Proposal to Thwart Rerun Patent Assertions

An inventor may obtain claims in a second U.S. patent that vary in only minor (patentably indistinct) ways from claims the same inventor obtained in a first patent. But the USPTO will typically reject the claims in the second application under the doctrine of “obviousness-type double patenting.” Inventors can overcome such rejections during prosecution to obtain the second patent (and many more thereafter if desired) by filing a terminal disclaimer. The language of the terminal disclaimer prevents the timewise extension of patent term through multiple filings and prevents the indistinct claims from being separately assigned. In this way, terminal disclaimers are designed to strike a balance between incentivizing innovation while providing more certainty and protection to the public.

Over the years, the terminal disclaimer has worked exactly as designed. However, the usual bad actors have driven the USPTO to propose its first change in decades.

The USPTO has issued a notice of proposed rulemaking (NPRM) to add a new requirement for terminal disclaimers filed to obviate (overcome) non-statutory double patenting (here).

Under the proposed rule, to overcome double patenting the patentee would need to additionally stipulate that the patent subject to the terminal disclaimer will be enforceable only if it is not tied and has never been tied (through one or more terminal disclaimers) to a patent in which any claim has been finally held unpatentable or invalid over prior art. In other words, if a patent of a patentably indistinct group of patents (linked by terminal disclaimer) falls, so too would the rest.

If one were designing a patent system from scratch, this would be a common-sense control to include as it makes no sense to invalidate one patent of a group of indistinct patents only to face the same indistinct claim and litigation expense over-and-over again.

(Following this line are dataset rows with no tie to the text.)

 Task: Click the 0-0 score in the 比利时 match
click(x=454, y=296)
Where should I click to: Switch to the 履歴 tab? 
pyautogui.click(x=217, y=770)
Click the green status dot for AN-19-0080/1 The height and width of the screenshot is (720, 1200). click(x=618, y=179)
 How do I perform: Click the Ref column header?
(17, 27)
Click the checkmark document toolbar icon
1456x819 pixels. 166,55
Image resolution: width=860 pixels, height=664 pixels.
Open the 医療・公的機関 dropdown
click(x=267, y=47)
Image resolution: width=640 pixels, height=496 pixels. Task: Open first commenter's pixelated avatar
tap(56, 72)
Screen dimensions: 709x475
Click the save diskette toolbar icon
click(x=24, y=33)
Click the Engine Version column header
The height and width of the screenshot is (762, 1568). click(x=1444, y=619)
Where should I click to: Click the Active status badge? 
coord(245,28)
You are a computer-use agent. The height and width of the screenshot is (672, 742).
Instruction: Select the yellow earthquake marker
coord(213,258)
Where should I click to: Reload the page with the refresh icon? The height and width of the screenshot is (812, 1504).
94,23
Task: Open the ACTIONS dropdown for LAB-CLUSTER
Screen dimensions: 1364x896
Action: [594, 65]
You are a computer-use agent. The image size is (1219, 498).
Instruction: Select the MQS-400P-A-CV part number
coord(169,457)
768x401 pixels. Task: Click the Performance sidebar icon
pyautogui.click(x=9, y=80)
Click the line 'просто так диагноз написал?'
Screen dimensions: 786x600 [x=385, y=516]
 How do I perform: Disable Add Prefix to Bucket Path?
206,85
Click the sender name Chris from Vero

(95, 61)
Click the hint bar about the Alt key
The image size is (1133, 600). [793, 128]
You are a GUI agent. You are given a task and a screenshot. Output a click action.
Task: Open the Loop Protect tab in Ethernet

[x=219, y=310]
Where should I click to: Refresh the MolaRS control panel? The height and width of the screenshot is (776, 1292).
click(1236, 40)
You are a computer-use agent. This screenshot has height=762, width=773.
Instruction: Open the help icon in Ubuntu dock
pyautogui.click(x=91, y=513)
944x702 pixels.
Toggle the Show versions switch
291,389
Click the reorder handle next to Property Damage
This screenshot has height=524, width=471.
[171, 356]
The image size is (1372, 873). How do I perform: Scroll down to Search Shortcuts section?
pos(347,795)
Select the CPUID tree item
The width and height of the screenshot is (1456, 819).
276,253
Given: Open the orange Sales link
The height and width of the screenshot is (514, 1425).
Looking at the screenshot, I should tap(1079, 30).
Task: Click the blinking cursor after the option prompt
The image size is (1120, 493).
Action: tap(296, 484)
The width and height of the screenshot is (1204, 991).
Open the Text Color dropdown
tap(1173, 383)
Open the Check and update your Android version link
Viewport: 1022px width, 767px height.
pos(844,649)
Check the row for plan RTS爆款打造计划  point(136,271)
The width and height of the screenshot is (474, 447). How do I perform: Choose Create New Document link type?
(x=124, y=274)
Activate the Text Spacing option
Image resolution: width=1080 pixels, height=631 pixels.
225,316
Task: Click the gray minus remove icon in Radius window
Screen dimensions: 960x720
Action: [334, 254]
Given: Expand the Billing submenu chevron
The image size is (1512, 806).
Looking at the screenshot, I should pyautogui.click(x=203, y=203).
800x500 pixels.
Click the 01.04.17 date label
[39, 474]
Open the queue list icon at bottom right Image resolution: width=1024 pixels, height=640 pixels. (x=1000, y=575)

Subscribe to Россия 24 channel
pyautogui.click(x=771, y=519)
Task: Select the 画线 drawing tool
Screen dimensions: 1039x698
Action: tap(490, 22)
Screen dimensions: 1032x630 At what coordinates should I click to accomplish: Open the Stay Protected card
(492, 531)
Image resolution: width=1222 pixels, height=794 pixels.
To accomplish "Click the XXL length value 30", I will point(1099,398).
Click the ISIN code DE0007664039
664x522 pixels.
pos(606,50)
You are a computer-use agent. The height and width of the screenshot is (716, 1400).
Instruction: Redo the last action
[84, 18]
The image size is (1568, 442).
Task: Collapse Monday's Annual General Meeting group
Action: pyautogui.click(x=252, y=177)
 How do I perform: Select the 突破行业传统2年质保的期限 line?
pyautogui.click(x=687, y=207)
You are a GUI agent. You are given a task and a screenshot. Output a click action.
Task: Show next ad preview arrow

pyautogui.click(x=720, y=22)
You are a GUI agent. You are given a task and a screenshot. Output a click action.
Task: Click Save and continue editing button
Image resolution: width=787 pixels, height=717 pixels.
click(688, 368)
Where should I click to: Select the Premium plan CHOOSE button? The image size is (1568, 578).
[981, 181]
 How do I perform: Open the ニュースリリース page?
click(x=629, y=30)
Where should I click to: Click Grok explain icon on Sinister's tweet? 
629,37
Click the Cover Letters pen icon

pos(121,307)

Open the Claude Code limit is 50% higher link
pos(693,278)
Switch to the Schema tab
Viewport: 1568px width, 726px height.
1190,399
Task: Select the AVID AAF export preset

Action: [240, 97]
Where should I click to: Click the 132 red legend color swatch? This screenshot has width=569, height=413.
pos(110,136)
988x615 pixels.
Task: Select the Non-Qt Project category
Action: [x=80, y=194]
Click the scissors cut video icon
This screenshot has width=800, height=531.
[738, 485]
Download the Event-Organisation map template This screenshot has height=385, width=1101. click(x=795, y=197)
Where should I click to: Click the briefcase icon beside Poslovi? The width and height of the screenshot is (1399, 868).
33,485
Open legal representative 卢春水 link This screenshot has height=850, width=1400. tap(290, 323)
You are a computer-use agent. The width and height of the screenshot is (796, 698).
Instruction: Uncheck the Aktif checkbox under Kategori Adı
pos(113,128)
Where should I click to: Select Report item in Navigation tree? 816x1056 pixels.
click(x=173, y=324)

For example, defeating a claim to a certain camera system only to face an indistinct claim again where the word “camera” is replaced with “imaging device.” And yes, there are plenty of people out there filing such rerun lawsuits. While collateral estoppel may offer some protection to the public, that defense is an expensive and time consuming litigation adventure. And for whatever reason the USPTO is very reluctant to find estoppel (or to even apply their own in any kind of consistent or logical fashion).

As explained by the USPTO in its Notice, the proposed change is designed to streamline and expedite patent disputes, narrow validity issues, and provide greater certainty to the public.

I expect there will be a seismic eruption of pushback from patent owners on this proposal. It is also inevitable that there will be a countervailing legislative proposal released within weeks. Fur will fly in the meantime.